» **WORK INSTRUCTIONS**:
For each line in the data below that has the word "agent", copy that line.

» **Data entries**:
******
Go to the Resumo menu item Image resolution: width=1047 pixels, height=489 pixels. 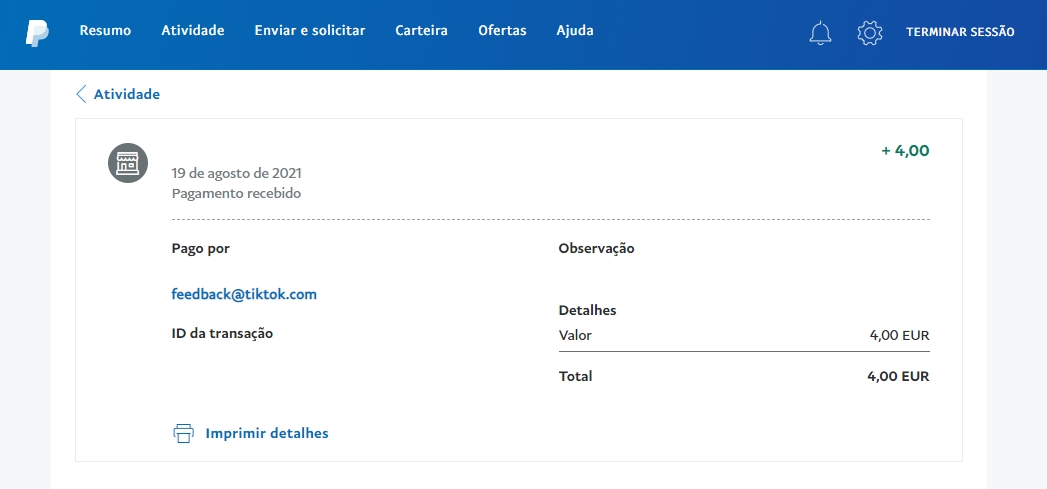pyautogui.click(x=105, y=31)
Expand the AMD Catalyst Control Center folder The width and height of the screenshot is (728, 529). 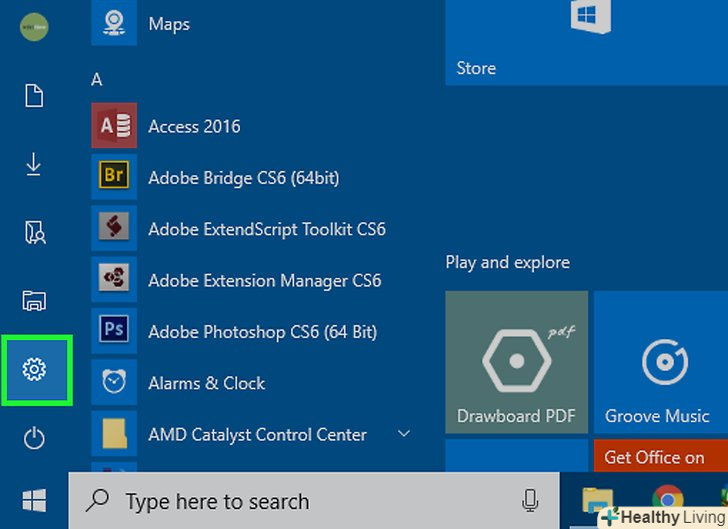(x=404, y=434)
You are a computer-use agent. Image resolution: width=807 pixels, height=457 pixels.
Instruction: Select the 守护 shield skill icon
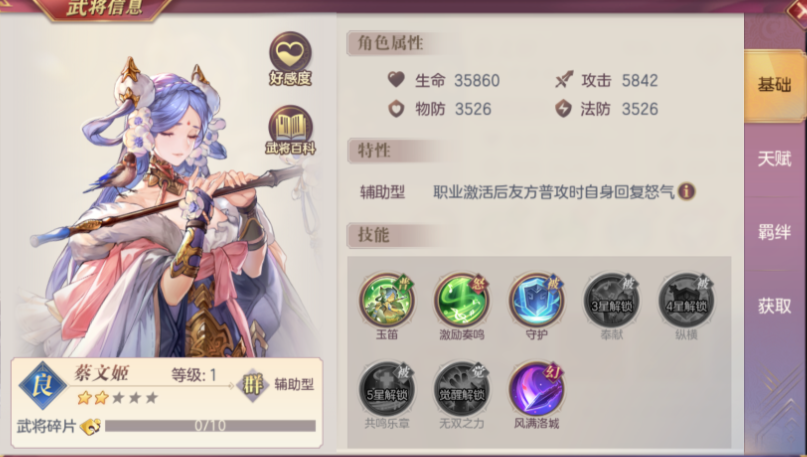[536, 300]
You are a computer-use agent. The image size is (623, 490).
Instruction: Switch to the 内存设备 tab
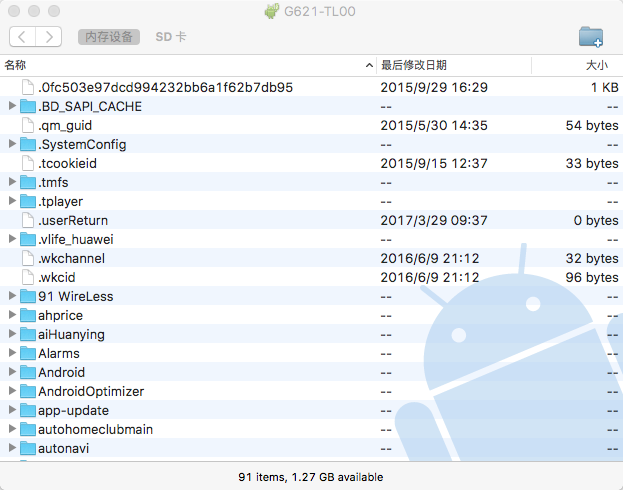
******
» **TASK RESPONSE**:
You are a computer-use agent. Image resolution: width=807 pixels, height=457 pixels.
You are a computer-use agent. The image size is (623, 490).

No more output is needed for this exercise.